Marguerite d’Autriche, une enfance complexe

Le 10 janvier de l’an de grâce 1480, Marguerite de Habsbourg, Archiduchesse d’Autriche, naquit en la cité de Bruxelles. Cette jeune enfant est la fille de l’Empereur Maximilien Ier du Saint-Empire-Romain-Germanique et de Marie de Bourgogne, Duchesse de Bourgogne. Deux années avant sa naissance, naquit Philippe le Beau, il sera Roi de Castille et de Leon en 1506 avant de disparaître brutalement. Marie de Bourgogne, la mère de Marguerite, est la fille de Charles le Téméraire, Duc de bourgogne, et la petite fille de Philippe le bon, Duc de bourgogne, Comte de Flandres et d’Artois qui est portraituré d’après une œuvre de Rogier van der Weyden, un primitif flamand.

Baptisée en la cathédrale Saints-Michel-et-Gudule de Bruxelles, elle est nommée Marguerite par référence à Marguerite d’York, sa grand-mère, qui réside à Maline depuis 1477. Marguerite vivra sans doute ses premières années au sein du palais de Marguerite d’York : la Cour de Cambrai (Hof van Kamerijk).

En 1482, le premier malheur de Marguerite survient : sa mère meurt quelques jours après une chute de cheval, elle sera inhumée au sein de l’église Notre-Dame de Bruges
Avec la mort de Marie de Bourgogne, le Duché de Bourgogne gouverné par Maximilien Ier est à nouveau la proie du Roi de France Louis XI. Afin d’apaiser les troubles et de conserver ses possessions, Maximilien Ier n’a pas le choix et négocie le traité d’Arras du 23 décembre 1482 par lequel il offre sa fille en fiançailles avec le Dauphin de France (futur Charles VIII).

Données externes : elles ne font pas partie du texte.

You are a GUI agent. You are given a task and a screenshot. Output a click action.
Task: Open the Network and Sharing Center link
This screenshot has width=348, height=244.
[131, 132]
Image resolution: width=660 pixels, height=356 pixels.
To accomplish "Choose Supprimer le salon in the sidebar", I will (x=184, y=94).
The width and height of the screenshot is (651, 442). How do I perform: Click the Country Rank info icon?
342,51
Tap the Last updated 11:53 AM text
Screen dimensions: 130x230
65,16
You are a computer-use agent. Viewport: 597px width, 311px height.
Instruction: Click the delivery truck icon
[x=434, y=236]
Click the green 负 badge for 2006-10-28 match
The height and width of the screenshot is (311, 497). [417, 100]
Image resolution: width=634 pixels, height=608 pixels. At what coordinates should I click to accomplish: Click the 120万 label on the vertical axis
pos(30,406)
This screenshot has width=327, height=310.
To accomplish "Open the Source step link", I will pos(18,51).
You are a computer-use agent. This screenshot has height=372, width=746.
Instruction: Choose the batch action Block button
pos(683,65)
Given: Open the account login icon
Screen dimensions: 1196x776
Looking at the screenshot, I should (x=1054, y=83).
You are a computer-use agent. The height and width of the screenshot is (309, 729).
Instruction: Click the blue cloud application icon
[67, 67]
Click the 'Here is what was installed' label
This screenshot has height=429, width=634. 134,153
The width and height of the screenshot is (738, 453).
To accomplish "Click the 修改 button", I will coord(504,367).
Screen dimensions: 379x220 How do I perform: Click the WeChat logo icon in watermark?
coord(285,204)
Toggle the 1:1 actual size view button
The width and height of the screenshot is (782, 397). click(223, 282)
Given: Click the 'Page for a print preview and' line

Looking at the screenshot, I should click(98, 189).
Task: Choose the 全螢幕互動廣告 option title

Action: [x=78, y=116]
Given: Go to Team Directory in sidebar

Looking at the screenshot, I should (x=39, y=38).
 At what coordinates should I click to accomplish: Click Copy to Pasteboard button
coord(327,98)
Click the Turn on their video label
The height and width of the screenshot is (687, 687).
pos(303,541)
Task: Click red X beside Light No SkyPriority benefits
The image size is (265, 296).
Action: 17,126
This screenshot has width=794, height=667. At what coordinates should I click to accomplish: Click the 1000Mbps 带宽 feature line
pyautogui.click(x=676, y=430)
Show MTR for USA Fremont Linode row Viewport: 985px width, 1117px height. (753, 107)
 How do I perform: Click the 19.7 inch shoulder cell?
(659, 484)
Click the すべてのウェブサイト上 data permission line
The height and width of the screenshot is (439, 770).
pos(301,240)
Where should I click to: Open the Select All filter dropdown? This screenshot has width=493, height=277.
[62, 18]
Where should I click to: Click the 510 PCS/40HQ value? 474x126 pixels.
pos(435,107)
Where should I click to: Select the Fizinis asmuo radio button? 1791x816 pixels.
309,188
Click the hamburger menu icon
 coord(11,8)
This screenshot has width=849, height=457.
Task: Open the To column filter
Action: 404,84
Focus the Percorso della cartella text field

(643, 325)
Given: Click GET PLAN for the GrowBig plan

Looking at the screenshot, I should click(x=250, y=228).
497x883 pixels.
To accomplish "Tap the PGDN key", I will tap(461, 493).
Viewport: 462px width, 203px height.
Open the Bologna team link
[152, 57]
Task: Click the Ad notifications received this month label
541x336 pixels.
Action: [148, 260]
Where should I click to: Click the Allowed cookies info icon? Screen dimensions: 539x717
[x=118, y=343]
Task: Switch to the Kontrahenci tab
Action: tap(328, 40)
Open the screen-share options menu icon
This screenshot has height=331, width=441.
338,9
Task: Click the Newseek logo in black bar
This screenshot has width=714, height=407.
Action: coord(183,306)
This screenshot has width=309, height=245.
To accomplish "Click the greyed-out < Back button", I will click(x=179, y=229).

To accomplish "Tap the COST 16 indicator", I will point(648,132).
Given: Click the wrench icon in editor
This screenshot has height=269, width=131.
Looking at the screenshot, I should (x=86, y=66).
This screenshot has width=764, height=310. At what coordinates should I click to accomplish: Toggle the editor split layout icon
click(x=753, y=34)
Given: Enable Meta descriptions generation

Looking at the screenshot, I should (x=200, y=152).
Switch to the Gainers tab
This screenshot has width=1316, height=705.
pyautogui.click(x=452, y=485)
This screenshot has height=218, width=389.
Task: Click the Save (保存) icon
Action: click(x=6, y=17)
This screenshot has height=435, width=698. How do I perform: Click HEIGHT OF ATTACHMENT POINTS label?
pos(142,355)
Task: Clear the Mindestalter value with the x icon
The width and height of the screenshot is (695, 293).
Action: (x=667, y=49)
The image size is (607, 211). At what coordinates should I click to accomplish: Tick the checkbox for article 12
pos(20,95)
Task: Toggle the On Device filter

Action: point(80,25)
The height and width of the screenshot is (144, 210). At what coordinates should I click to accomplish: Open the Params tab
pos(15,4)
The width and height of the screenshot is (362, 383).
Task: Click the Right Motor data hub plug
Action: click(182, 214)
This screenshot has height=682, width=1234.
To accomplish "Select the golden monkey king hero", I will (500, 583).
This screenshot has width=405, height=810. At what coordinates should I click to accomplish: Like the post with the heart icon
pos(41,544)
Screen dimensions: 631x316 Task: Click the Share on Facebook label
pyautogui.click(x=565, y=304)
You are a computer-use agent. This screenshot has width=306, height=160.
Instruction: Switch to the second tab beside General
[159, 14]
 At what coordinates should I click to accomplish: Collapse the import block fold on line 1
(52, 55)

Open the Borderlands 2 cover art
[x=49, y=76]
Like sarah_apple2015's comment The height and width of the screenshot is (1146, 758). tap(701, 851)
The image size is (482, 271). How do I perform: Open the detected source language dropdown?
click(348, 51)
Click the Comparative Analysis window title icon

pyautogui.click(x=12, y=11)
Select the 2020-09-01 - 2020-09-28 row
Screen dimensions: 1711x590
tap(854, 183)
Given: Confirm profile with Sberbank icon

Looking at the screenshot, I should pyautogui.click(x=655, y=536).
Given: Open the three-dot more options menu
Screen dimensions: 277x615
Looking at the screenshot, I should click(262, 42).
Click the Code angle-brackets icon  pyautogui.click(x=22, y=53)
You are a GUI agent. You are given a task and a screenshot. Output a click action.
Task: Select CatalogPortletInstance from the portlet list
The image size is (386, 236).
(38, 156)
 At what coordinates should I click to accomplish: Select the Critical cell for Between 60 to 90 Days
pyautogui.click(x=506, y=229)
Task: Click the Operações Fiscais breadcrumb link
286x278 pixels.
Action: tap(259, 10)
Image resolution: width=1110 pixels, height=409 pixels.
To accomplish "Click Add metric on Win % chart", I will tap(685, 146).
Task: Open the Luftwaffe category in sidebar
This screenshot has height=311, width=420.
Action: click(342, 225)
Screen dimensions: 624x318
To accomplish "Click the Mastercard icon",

De fait, quelques mois après elle quitte Bruxelles pour Amboise où elle sera élevée en tant que fille de France. Les deux fiancés s’apprécient pendant que la jeune fille reçoit une bonne éduction comprenant plusieurs langues et une ouverture sur les arts. 
Le destin n’étant jamais loin, le Duc de Bretagne François II, allié de Maximilien Ier, meurt et la France envahi le Duché dont elle veut la propriété. Alors que Maximilien Ier devait épouser la jeune Anne de Bretagne, Charles VIII rompt ses fiançailles avec Marguerite pour épouser Anne de Bretagne et s’offre un Duché.
Milieu 1493, Marguerite peut reprendre le chemin des Pays-Bas, son père récupérant les comtés de bourgogne, d’Artois et de Charolais présents dans la dote.

Marguerite d’Autriche, épouse

En 1493, Marguerite d’Habsbourg n’a que 13 ans et elle peut encore être mariée. Encore une fois, la politique va choisir son destin : sans le mariage avec la France, une attaque française est possible alors Maximilien Ier se tourne vers l’Espagne pour trouver une bonne alliance. Ce n’est pas un mais deux mariages qui sont entreprise : Philippe se marie avec Jeanne, la fille du Roi de Castille et Marguerite épouse Jean, fils du Roi d’Aragon. Au sein de la cathédrale de Burgos, Marguerite se marie avec Jean d’Aragon le 3 avril 1497. L’entente est bonne et Marguerite tombe enceinte. Malheureusement, Jean d’Aragon meurt le 4 octobre 1497 et Marguerite perd son enfant à naître. Après un deuil de deux années, Marguerite rentre chez elle juste à temps pour assister au baptême de son neveu Charles, à Bruxelles. Son neveu naquit le 24 février 1500 à Gand.
Bernard van Orley va peindre plusieurs Portrait de Marguerite d’Autriche dont-celui-ci où son impassibilité fait montre de la force de son caractère.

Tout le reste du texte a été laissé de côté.